## WHAT THIS TASK INVOLVES
Each line in the entries below that holds the word "height" belongs in the answer.

Saved data entries
:::::

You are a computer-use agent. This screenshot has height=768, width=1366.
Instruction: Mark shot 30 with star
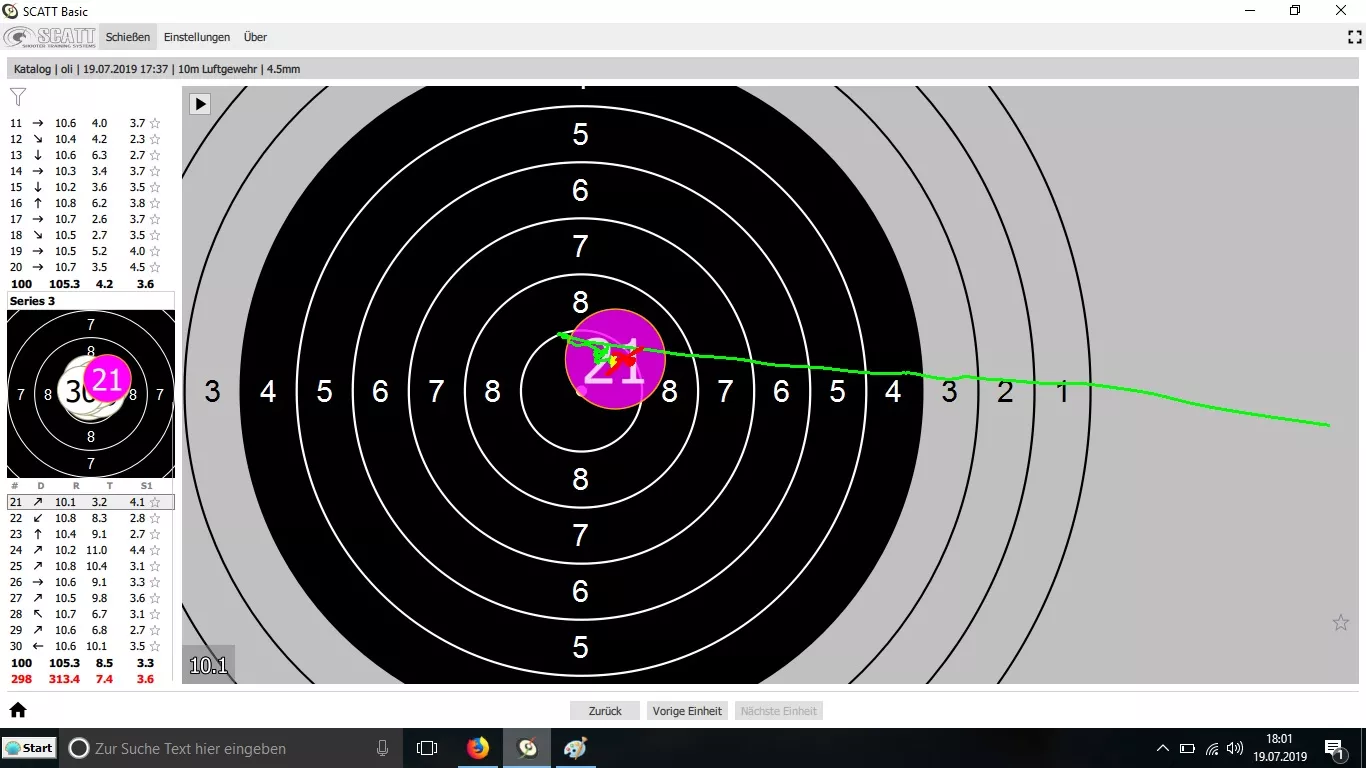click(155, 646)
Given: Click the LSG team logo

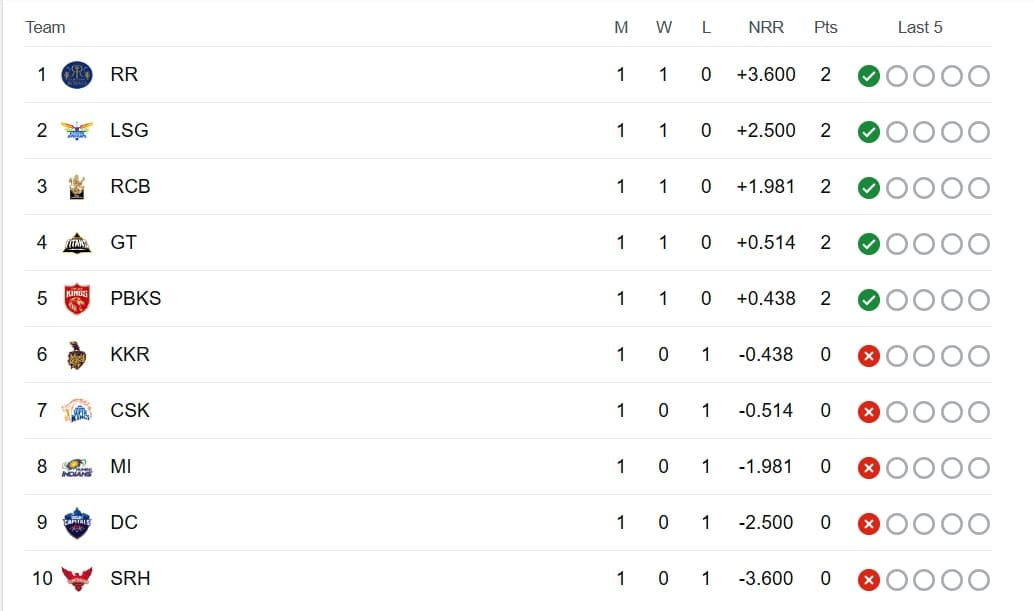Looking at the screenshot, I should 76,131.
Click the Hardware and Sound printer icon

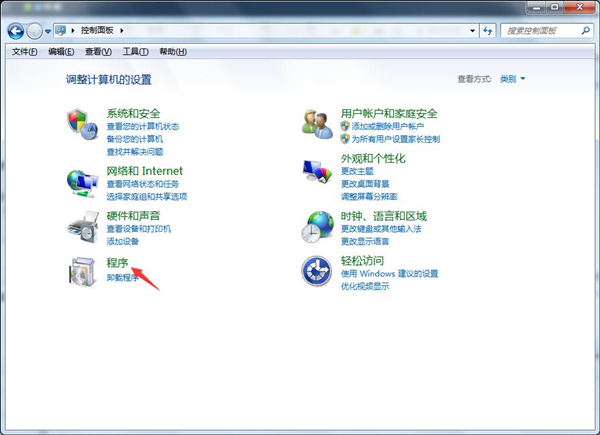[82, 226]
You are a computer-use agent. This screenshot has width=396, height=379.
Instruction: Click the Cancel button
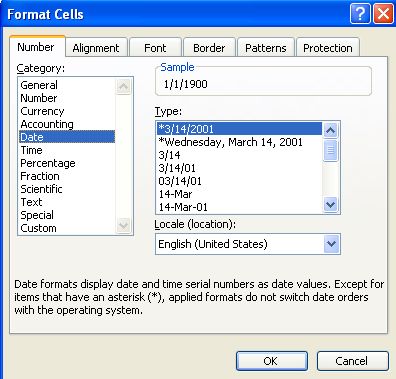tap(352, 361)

:::::

## ANSWER FOR THE TASK
You are a computer-use agent. This screenshot has height=768, width=1366.
You are a computer-use agent. This screenshot has width=396, height=379.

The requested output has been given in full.